>>>>

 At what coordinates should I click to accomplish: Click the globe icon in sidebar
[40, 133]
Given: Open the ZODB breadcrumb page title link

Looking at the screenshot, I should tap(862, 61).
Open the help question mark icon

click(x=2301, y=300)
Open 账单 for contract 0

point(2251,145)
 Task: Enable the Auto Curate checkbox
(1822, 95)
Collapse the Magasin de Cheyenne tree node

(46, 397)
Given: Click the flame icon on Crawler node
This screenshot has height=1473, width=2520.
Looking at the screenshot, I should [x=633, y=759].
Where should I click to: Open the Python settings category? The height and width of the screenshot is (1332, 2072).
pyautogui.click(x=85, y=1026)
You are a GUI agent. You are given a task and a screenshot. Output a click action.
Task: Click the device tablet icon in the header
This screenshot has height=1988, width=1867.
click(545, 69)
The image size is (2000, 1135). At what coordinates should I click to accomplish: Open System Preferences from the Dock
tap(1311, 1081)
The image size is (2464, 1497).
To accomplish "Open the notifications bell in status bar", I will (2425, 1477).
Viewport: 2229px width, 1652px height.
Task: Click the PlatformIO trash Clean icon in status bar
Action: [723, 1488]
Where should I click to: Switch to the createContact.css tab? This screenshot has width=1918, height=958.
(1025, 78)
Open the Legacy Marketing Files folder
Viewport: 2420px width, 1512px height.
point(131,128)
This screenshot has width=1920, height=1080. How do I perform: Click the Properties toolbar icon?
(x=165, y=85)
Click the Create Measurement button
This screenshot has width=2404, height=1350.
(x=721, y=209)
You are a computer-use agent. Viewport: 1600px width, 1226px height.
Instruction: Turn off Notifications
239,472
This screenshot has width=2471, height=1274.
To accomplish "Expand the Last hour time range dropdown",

<<<<

» **What the task asks**: Please copy the material exactly, line for line.

» **Response to the exercise**:
 At what coordinates should I click to accomplish: Click the globe icon in sidebar
[40, 133]
Given: Open the ZODB breadcrumb page title link

Looking at the screenshot, I should tap(862, 61).
Open the help question mark icon

click(x=2301, y=300)
Open 账单 for contract 0

point(2251,145)
 Task: Enable the Auto Curate checkbox
(1822, 95)
Collapse the Magasin de Cheyenne tree node

(46, 397)
Given: Click the flame icon on Crawler node
This screenshot has height=1473, width=2520.
Looking at the screenshot, I should [x=633, y=759].
Where should I click to: Open the Python settings category? The height and width of the screenshot is (1332, 2072).
pyautogui.click(x=85, y=1026)
You are a GUI agent. You are given a task and a screenshot. Output a click action.
Task: Click the device tablet icon in the header
This screenshot has height=1988, width=1867.
click(545, 69)
The image size is (2000, 1135). At what coordinates should I click to accomplish: Open System Preferences from the Dock
tap(1311, 1081)
The image size is (2464, 1497).
To accomplish "Open the notifications bell in status bar", I will (2425, 1477).
Viewport: 2229px width, 1652px height.
Task: Click the PlatformIO trash Clean icon in status bar
Action: [723, 1488]
Where should I click to: Switch to the createContact.css tab? This screenshot has width=1918, height=958.
(1025, 78)
Open the Legacy Marketing Files folder
Viewport: 2420px width, 1512px height.
point(131,128)
This screenshot has width=1920, height=1080. How do I perform: Click the Properties toolbar icon?
(x=165, y=85)
Click the Create Measurement button
This screenshot has width=2404, height=1350.
(x=721, y=209)
You are a computer-use agent. Viewport: 1600px width, 1226px height.
Instruction: Turn off Notifications
239,472
This screenshot has width=2471, height=1274.
To accomplish "Expand the Last hour time range dropdown",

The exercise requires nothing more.